Travail à faire
#1 Recopiez fidèlement le passage du texte sur le travail en bibliothèque, depuis « Travailler en bibliothèque » jusqu'à « ami(e)s en prépa. » inclus.
#2 D'après le texte sur le travail en bibliothèque, quel concours les forçats de la prépa préparent-ils ?
#3 Reprenez le texte sur le travail en bibliothèque et poursuivez-le à partir de sa dernière phrase.

Extrait choisi
Travailler en bibliothèque

Avantages :

  • Se motiver entre forçats de la prépa : préparer le concours de l’ENM, ce n’est pas tous les jours très marrant. On se tape des 5 en droit public, on se demande le sens de l’épreuve de note de synthèse, au point parfois de perdre la motivation nécessaire à la réussite. Venir à la bibli permet de croiser d’autres forçats de la prépa et de bien rigoler lors des pauses : les AJ racontent leurs meilleures anecdotes, les L1 et L2 vous regardent avec admiration… Il paraît même que certain(e)s ont réussi à se faire des ami(e)s en prépa.

Données brutes
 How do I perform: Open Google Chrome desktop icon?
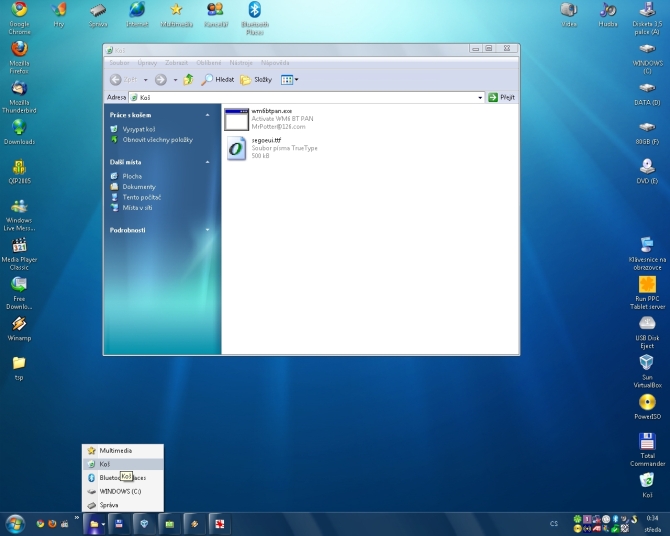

En réponse
#1
Travailler en bibliothèque

Avantages :

  • Se motiver entre forçats de la prépa : préparer le concours de l’ENM, ce n’est pas tous les jours très marrant. On se tape des 5 en droit public, on se demande le sens de l’épreuve de note de synthèse, au point parfois de perdre la motivation nécessaire à la réussite. Venir à la bibli permet de croiser d’autres forçats de la prépa et de bien rigoler lors des pauses : les AJ racontent leurs meilleures anecdotes, les L1 et L2 vous regardent avec admiration… Il paraît même que certain(e)s ont réussi à se faire des ami(e)s en prépa.

#2 Le concours de l'ENM.

#3
  • Se comparer aux autres : j’entends par là une comparaison « saine », sans esprit de compétition particulier. Le fait de savoir sur quoi les autres bossent et avec quoi permet de faire évoluer sa méthode de travail durant l’année. On teste de nouvelles méthodes d’apprentissage, de nouveaux manuels, on se prête nos copies pour se perfectionner…
  • Les ouvrages disponibles : être à la bibli permet de feuilleter des manuels vite fait, de les emprunter si besoin, et d’en découvrir d’autres que l’on pourra éventuellement acheter ensuite pour mieux les tartiner, les surligner, les défoncer jusqu’à ce que les pages commencent à en tomber.
  • Le regard sentencieux des autres : « L’enfer, c’est les autres », comme chacun sait. Mais le regard des autres peut ici avoir un effet bénéfique sur vos capacités de travail. Quand toute une bibli peut voir l’écran de votre ordi, on se laisse moins facilement aller à la procrastination. Le voisin fait croire qu’il s’en fout mais il n’en pense pas moins de vos vidéos de pandas qui font du toboggan.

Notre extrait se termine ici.